Using sound beaming as a compositional method, sounds are concentrated or placed to spill between spatial positions, forming sound islands. To sense each island, you are invited to wander around the room. By doing so, you may hear a voice, a vibration or a tone hinting you are within one of its spectral positions. How does moving trace the outline of the sound or move you from one island to the next? The space holds, leaks and speaks.
Luana Lojić
is an artist who imagines sensory data as semi-permeable, autonomous and sensitive beings. Her installations and performances often explore object empathy, geo-emotionality and the subtle bonds of things. She forms one sixth of the collective the Lovers (Ljubavnice) and shares her life with her companion dog, Ulla.
Uma Dingemans
is an Australian musician, sound artist and anthropologist. Trained in classical piano and cello, Uma composes and performs with anthropological research methods, field recordings, and improvisations, exploring how acoustic instruments, digital processing and environmental soundscapes interact, overlap and extend one another.
occurrences desiring nothing but a spark
by Sabina Oțelea & Ce Pams
occurrences desiring nothing but a spark is an installation exploring time and fragility manifested as an interconnected system perpetually seeking unstable equilibrium. Without an evident origin or end, the installation is actuated through small occurrences happening simultaneously.
The installation is an exercise of transducing energy into different forms of existence, and evaluating those existences not as means-to-an-end, but as occurrences demanding no witness but their own heat – a whole never greater than the sum of its parts.

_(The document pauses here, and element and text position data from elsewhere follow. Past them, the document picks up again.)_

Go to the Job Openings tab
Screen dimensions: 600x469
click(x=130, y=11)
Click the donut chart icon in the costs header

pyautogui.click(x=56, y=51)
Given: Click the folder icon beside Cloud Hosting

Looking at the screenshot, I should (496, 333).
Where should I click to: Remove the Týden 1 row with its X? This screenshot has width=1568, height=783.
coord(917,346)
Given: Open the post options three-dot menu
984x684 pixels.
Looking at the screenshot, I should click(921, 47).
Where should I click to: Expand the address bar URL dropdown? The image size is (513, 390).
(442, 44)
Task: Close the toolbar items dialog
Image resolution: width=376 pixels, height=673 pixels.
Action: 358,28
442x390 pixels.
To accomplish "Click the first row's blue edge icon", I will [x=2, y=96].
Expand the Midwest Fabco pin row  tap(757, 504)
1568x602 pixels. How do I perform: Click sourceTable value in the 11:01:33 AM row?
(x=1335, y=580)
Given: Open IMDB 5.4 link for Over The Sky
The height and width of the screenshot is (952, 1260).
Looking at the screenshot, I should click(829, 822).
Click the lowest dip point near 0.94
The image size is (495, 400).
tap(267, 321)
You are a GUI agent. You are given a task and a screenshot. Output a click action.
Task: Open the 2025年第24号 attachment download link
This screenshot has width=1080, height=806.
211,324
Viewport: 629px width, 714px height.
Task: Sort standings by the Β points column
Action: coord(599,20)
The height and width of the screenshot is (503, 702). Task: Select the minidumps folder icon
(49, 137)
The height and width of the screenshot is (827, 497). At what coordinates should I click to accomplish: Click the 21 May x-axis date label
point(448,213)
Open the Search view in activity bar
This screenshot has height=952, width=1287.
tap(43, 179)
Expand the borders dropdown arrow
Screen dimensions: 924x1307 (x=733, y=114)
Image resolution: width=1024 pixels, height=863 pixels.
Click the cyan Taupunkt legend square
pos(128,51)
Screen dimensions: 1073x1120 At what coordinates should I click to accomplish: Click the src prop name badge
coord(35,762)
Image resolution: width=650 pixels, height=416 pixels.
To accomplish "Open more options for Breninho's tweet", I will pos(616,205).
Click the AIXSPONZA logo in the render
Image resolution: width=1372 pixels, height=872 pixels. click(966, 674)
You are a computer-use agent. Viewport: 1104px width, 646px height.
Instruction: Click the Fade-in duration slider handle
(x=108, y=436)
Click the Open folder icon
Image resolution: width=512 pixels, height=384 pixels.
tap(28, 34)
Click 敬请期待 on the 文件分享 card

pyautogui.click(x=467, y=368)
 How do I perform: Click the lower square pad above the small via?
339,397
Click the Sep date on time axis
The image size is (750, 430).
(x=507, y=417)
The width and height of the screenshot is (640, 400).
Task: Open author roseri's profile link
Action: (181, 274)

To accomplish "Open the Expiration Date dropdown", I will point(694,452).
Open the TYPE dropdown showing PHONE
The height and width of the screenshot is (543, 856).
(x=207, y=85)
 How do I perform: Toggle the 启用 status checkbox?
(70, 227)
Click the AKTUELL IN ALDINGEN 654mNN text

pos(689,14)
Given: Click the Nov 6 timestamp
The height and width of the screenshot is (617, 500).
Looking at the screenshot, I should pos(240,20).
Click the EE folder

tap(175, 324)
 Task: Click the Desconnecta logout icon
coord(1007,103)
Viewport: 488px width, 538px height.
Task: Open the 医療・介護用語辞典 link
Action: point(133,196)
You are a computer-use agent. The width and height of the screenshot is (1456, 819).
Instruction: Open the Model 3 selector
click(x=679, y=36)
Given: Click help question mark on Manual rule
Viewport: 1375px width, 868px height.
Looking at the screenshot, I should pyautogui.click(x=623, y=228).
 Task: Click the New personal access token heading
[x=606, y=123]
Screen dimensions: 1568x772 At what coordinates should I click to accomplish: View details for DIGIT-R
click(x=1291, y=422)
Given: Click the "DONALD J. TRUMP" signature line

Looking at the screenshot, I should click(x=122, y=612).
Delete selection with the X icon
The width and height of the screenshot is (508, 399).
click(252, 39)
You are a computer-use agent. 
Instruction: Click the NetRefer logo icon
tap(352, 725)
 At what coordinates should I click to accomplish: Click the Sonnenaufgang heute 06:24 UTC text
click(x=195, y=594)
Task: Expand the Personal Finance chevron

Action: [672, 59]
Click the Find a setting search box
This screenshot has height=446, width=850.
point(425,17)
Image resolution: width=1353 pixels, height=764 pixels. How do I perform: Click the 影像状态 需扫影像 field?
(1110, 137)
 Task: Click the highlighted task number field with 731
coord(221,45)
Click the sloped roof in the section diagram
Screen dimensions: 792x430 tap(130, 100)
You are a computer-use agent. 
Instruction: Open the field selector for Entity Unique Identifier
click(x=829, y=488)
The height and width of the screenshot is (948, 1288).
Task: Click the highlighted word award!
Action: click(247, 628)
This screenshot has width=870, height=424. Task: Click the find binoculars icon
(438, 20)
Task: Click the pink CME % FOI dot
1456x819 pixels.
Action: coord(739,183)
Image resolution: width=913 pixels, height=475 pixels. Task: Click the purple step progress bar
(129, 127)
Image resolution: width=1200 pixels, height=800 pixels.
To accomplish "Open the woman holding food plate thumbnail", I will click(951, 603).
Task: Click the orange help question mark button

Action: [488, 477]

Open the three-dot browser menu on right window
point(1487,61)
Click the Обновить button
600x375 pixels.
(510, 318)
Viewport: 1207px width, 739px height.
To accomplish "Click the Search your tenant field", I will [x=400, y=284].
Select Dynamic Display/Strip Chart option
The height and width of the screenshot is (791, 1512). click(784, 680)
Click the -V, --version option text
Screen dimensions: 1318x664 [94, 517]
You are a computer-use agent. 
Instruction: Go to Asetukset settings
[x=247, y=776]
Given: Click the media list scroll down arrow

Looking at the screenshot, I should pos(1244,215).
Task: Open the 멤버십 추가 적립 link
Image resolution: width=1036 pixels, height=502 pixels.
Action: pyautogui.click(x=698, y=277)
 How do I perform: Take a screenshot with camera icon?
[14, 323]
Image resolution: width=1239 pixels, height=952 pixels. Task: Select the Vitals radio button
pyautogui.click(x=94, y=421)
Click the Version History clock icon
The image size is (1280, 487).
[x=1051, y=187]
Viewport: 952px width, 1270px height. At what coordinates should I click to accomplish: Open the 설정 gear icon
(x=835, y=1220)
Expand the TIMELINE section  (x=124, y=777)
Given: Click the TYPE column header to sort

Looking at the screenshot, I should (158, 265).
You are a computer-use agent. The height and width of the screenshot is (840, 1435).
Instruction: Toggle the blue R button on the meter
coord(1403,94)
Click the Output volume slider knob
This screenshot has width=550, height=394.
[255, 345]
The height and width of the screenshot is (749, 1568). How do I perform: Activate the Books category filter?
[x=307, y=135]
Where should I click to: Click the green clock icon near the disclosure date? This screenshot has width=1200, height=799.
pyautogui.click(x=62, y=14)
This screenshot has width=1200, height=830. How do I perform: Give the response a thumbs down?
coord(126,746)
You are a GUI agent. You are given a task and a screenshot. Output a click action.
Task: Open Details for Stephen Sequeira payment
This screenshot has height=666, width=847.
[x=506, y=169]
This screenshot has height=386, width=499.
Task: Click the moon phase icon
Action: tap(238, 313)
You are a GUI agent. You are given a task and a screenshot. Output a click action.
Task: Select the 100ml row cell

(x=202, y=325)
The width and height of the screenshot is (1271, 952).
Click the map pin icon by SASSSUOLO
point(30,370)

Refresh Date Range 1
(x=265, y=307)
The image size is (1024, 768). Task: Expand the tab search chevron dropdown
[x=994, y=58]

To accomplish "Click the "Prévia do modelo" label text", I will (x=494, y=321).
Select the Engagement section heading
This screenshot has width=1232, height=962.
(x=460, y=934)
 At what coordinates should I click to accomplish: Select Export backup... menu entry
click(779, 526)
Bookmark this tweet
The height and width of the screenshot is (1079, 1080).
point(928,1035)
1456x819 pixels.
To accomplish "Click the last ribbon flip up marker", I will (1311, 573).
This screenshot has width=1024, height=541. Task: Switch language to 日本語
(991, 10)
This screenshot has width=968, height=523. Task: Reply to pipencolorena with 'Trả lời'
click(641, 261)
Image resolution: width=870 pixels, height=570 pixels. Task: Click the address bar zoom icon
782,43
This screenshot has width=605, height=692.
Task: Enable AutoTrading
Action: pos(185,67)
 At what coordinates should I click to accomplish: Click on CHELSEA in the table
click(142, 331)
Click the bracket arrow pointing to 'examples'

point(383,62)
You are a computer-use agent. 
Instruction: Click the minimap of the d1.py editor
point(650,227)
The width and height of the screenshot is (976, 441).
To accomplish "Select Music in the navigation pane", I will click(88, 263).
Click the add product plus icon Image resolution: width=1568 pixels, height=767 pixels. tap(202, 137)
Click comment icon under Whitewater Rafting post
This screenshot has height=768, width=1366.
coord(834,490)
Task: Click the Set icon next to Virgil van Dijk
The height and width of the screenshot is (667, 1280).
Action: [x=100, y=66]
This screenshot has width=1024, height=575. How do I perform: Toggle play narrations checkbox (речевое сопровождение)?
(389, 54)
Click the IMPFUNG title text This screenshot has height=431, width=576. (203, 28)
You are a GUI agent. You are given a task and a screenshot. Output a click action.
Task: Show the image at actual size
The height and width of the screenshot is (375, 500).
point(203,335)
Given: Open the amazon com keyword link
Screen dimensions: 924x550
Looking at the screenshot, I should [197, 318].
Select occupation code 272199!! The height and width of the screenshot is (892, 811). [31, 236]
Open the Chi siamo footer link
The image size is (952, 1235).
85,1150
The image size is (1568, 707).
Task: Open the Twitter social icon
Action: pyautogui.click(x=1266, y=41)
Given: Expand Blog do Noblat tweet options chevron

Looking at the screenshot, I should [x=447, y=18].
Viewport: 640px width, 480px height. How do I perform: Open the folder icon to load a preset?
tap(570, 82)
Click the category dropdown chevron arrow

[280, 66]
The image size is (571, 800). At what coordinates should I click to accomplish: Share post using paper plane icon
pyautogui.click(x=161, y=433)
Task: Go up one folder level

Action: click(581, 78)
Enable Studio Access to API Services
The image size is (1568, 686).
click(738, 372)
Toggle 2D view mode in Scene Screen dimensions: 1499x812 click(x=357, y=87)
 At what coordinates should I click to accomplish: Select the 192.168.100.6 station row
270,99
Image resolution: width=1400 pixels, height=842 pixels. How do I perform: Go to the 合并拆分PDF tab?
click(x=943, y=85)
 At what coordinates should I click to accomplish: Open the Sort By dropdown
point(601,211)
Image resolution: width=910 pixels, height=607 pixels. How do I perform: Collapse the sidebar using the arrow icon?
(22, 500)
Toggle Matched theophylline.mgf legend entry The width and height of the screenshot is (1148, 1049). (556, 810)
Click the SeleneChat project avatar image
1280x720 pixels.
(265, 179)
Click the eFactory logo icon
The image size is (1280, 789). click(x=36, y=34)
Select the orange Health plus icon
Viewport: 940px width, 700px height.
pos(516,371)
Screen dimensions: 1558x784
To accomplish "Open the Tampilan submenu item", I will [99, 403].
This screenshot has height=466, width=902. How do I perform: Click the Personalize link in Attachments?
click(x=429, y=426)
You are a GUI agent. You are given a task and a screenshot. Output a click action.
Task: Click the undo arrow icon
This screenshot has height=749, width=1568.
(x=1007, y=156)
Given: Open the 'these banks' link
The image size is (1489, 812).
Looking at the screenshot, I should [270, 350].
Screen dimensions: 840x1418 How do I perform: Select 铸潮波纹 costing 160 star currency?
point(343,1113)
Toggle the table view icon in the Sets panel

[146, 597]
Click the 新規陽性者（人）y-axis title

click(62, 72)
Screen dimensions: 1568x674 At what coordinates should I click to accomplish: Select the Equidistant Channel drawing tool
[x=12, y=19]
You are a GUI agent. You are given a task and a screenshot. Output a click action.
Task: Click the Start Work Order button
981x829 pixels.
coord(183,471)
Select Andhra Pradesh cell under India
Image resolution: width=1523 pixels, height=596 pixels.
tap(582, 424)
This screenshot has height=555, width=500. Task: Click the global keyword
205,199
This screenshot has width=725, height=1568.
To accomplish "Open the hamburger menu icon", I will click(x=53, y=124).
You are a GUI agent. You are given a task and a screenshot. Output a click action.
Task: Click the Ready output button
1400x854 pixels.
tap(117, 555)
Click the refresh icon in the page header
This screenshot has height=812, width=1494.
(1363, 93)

Glass, magnets and copper wire are the main materials enabling an interrupted sonic presence. Employing the principles of a fragile speaker, the installation examines the transparent properties of not only the materials, but of the potentials of creating transparent technologies. Through this process, the vibration of sound becomes a gesture towards the space it delineates.
Sabina Oțelea
is a critical designer, researcher and creative technologist whose work exists in places where sound, ecology and technology meet, reflecting on the present and speculating on the future of these elements. Their practice explores non-anthropocentric futures and feminist technoecologies through poetic storytelling and affective world-building. Sabina advocates for pluriversality as a prerequisite for designing with and for more-than-human worlds, finding roots in concepts of sympoiesis, relationality, and reciprocity. Through their design process, they further their audiences’, as well as their own, enmeshment with nature, theory and fiction.
Ce Pams
artistic practice involves sound performances, interventions and installations. She develops processes based on listening and on observing natural phenomena exploring them as generative and autonomous systems that interact with technological processes, the human, and the non-human. She relates to the territory as a living and ever-changing space, establishing a dialogue with its materialities, dynamics, and ecosystems. At the same time, she explores the architectural spaces and their creative potential, not only as containers of sound, but as active agents that shape the sonic experience through their materialities, layout, and resonances.